*TEXT PASSAGE*:
--- START ---

Organic acids have been used in foods as preservatives to enhance microbial safety. In addition, acids may be used as interventions in the beef industry to reduce bacterial contamination. Results presented here show that the majority of isolates (87%), regardless of their source and pathotypes, exhibited elevated MICs (≥1024 μg/ml) to the tested acids. A previous study on the influence of organic acids on E. coli O157:H7 demonstrated elevated MICs for those acids as well [32]. In addition, the MICs for the E. coli O26 isolates in this study occurred at low pH (4.55-3.31). Molina et al., [45] have shown that STEC O26 and other STEC serotypes (O91:H2, O111:H-, O145: H-, and O157:H7) did not grow when they were exposed to citric acid and acetic acid at a pH of 4.5. Others reported that treatment with lactic acid at a concentration of 4%, reduced non-O157 including E. coli O26 by 2.3 log [30]. Findings from the current and previous studies suggest that E. coli O26 isolates of different pathotypes utilize a number of acid resistance mechanisms to prevent the lethal effect of acidic stresses. The capacity of E. coli strains to withstand acidic environments during passage and growth of these bacteria in the intestinal tracts of cattle and human and in acidic food is an important factor that influence their ability to survive and subsequently cause disease [46].

--- END ---

*TASKS FOR THIS EXERCISE*:
• A. In the passage on organic acids and E. coli O26, what share of the isolates showed elevated MICs to the tested acids?
• B. Resume the passage on organic acids and E. coli O26 after its last sentence.
The lines after this sentence are separate material, not part of the passage on organic acids.

*DATA LISTING*:
--- START ---

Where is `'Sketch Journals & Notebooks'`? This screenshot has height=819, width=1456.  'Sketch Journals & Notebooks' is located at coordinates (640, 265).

--- END ---
--- START ---

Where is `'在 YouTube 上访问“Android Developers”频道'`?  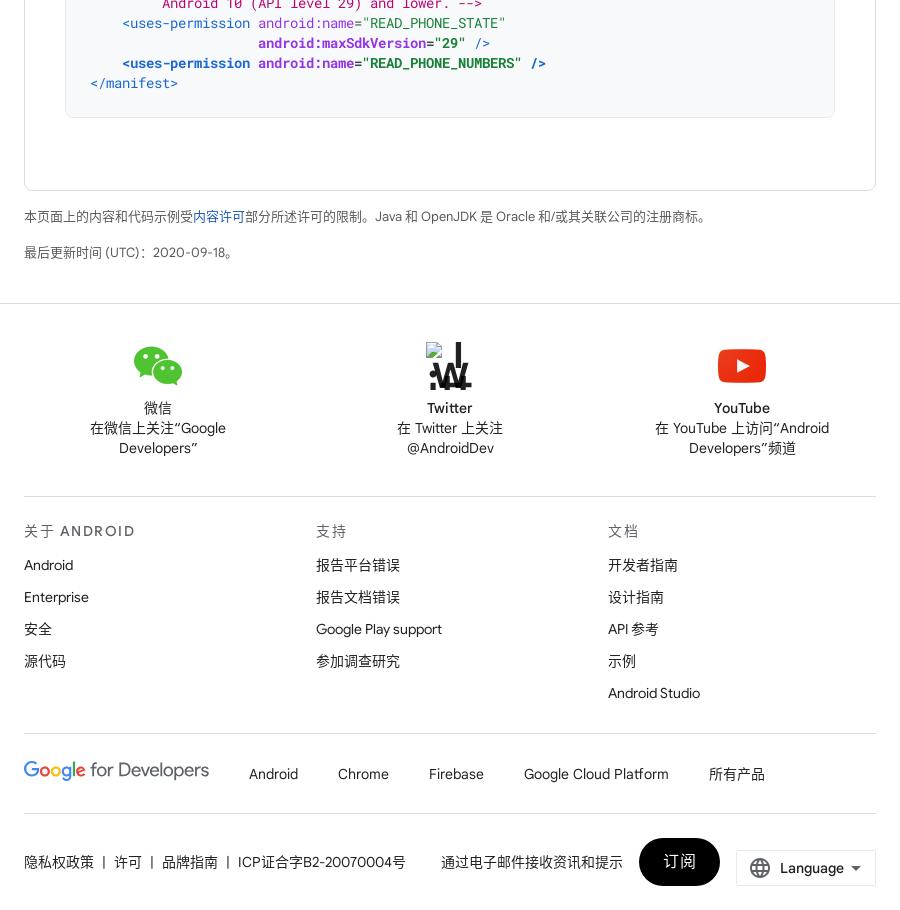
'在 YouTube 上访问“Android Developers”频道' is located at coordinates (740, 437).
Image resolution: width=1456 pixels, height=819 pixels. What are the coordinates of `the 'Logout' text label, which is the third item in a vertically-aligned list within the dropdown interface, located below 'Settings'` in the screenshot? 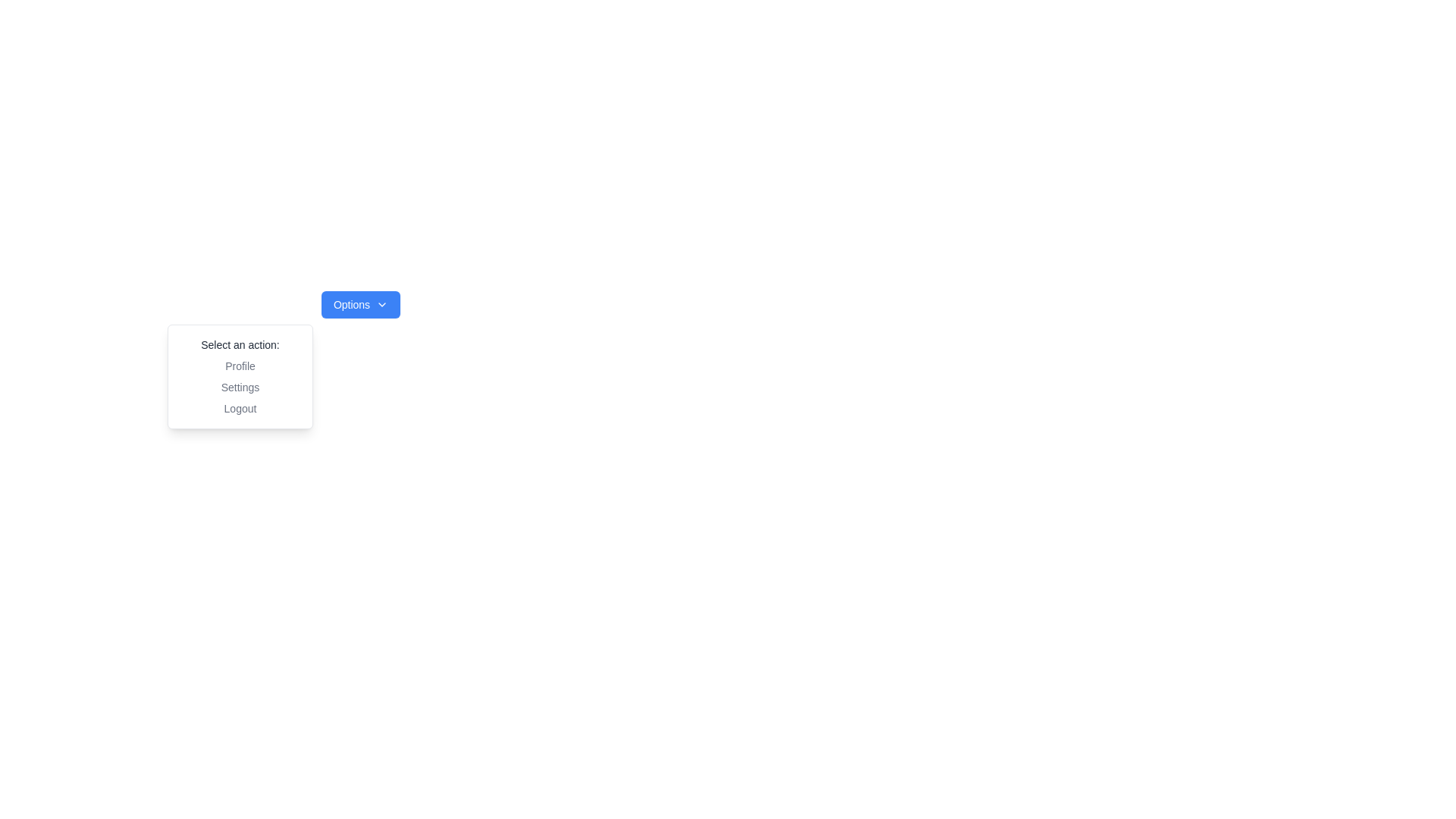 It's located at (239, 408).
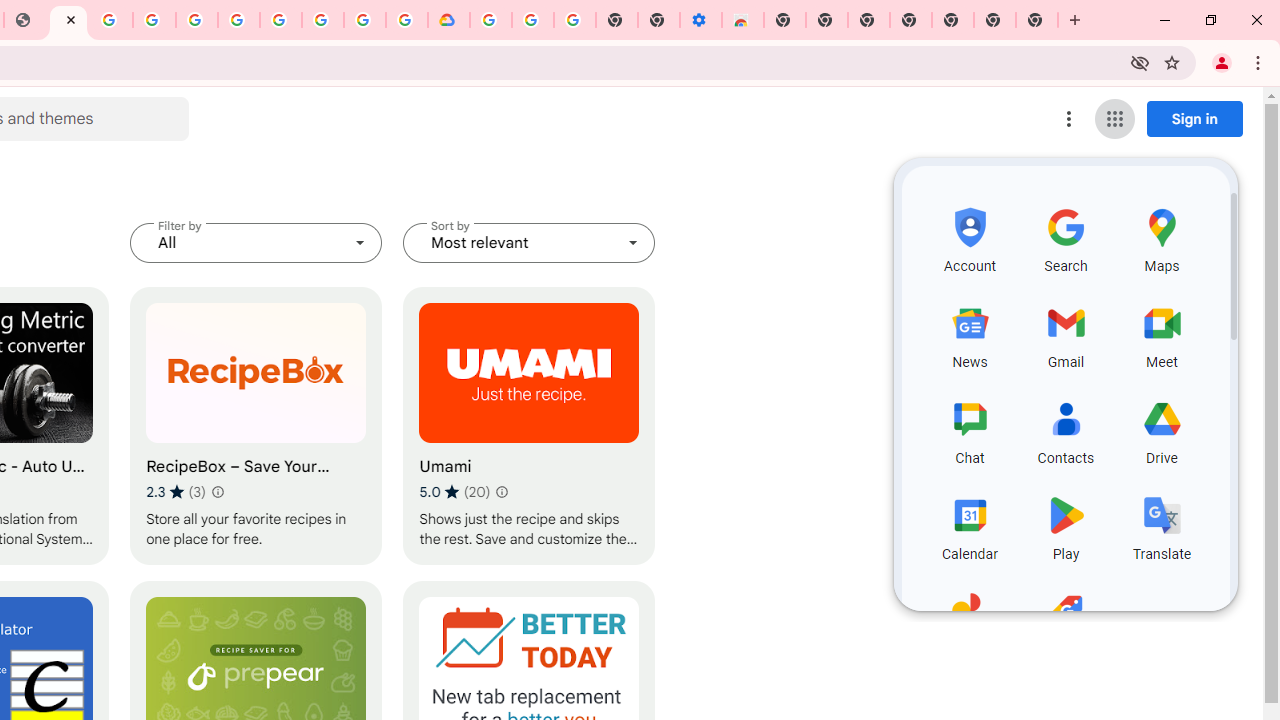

--- END ---

*RESPONSES TO THE EXERCISE*:
• A. 87% of the isolates.

• B.
Conclusion

In conclusion, E. coli O26 isolated in Australia are a genetically diverse group of organisms that belong to a range of pathotypes. The low level of resistance and the absence of AMR to clinically relevant antimicrobials in Australian cattle bacterial isolates are reflective of the comprehensive controls over the use of antimicrobials in food-production animals in Australia. However, the tolerance of EHEC and stx-negative E. coli O26 pathotypes (i.e., aEPEC, pEHEC and NTEC) to three of the tested disinfectants (Maxifoam, Dairy Chlor 12.5% and Envirosan) and the elevated MICsμg/ml to the acids examined in this study might contribute to bacterial colonisation of food contact surfaces, which may result in product contamination and subsequently foodborne illness. The ability of E. coli O26 isolates to survive a stress intervention was not related to a specific pathotype as isolates lacking EHEC associated markers such as stx or eae persisted at the same proportion as EHEC strains suggesting that other factors affect persistence of E. coli O26 strains. Knowledge of the virulence factors and genetic relatedness of E. coli O26 may improve our understanding of the capability of E. coli O26 to survive stress and subsequently cause human illness. Continuous evaluation of disinfectants and acids for their efficacy in reducing E. coli O26 should be conducted by food industries to assist in ensuring E. coli O26 is limited in its capacity to persist in food processing environments and contribute to foodborne disease.